Kelima, Nah, setelah itu sebelum benar-benar Boyong sang santri akan mengaji kitab masterpiece hujatul islam, Imam Ghozali ya, kitab Ihya’ Ulumuddin, kitab tingkat tinggi membahas segala aspek kehidupan komparasi antara fiqih dan tasawuf, relevan bagi rakyat jelata maupun raja, baik petani sawah maupun pemerintah, baik santri maupun kiai semua dibahas dalam kitab ini.
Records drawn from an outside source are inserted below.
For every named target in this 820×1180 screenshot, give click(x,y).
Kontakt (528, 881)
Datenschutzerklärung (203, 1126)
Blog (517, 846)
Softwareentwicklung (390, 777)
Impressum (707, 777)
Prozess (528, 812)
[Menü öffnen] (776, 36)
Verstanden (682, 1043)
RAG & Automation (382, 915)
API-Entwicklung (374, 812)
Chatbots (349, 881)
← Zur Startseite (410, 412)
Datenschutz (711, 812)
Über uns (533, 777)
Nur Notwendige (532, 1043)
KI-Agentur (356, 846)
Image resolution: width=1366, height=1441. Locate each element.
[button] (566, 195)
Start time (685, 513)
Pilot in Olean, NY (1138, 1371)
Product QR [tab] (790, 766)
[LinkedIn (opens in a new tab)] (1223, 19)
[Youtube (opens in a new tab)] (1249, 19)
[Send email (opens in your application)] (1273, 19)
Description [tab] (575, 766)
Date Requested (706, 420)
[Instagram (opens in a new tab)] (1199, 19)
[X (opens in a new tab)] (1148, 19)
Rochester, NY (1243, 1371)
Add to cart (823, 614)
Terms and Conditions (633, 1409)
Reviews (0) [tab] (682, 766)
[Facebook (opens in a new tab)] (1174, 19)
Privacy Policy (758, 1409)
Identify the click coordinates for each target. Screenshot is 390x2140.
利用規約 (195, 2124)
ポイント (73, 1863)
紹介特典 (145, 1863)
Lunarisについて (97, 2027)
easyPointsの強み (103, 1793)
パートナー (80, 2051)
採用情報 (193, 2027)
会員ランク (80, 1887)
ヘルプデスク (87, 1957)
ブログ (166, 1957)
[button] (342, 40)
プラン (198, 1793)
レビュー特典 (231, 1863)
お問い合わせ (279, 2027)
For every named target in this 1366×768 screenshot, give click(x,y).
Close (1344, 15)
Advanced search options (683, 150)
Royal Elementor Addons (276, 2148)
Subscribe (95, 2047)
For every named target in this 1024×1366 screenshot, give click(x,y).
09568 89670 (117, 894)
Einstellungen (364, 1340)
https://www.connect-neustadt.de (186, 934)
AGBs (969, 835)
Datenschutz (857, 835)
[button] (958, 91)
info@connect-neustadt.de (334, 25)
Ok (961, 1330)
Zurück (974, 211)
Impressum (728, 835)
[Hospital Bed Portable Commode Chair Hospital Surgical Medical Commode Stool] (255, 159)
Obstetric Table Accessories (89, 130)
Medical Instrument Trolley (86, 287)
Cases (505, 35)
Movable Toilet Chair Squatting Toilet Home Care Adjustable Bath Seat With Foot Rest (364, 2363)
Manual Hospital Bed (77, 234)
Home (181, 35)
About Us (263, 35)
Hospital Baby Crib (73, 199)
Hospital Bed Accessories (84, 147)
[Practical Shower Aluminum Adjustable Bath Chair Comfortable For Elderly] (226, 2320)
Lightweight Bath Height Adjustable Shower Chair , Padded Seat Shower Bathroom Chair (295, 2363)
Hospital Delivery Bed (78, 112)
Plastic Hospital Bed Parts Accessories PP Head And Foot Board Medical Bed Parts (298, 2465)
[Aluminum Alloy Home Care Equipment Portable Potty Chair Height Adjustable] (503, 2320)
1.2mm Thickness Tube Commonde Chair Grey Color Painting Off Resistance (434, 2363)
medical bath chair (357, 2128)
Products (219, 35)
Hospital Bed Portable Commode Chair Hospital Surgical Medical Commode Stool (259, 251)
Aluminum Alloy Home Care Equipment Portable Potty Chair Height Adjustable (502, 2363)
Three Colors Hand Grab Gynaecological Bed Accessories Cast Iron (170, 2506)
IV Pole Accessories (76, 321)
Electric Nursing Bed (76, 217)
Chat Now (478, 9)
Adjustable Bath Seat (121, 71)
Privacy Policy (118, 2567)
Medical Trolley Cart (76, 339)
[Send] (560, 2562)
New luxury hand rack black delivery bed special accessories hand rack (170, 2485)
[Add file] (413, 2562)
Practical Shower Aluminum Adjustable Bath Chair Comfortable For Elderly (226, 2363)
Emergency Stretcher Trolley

Paling singkat ngaji kitab ini 2 tahun, dan rata-rata 4 tahun, 1 tahun 1 juz.
Nah ketika sudah ngaji kitab Ihya santri akan menilai orang lain dengan kacamata syariat yang fleksibel tetapi menilai diri sendiri dengan syariat yang ketat, hemat saya menilai orang lain dengan berdasar kitab Mahali, tetapi berpribadi dengan pegangan kitab Sulam Taufiq.
Maka sampai muncul adagium dikalangan santri “belum dinamakan santri sejati kalau belum hafal Alfiyah, belum dinamakan Kiai kalau belum ngaji Ihya’Ulumuddin”. Karena dua kitab ini memiliki nilai tersulit dalam pemahaman dan memakan waktu lama.
Kitab-kitab diatas minimal dipelajari dalam waktu 9 tahun, minimal himgga tamat Aliyah, setelah itu santri akan diberi pilihan ngabdi atau boyong (jika diizini kiai tentunya,)
Kalau memilih jalan boyong, meskipun pulang bermodalkan kitab-kitab tebal, Ngajar dipesantren, jadi imam masjid maupun guru di sekolah formal, setibanya dimasyarakat santri tidak langsung dicap kiai apalagi ngaku-ngaku sebagai Ustadz ( kek ustadz sebelah yang lagi ramai itu) Masyarakat yang akan menilai dia layak jadi kiai atau tidak, karena yang dinilai masyarakat bukan sebatas ilmu tapi juga perilaku, istilahnya
لسان الحال أفصح من لسان المقال
“Contoh perilaku lebih ditiru daripada cuma kata-kata.” Satu perilaku lebih membekas daripada seribu ceramah.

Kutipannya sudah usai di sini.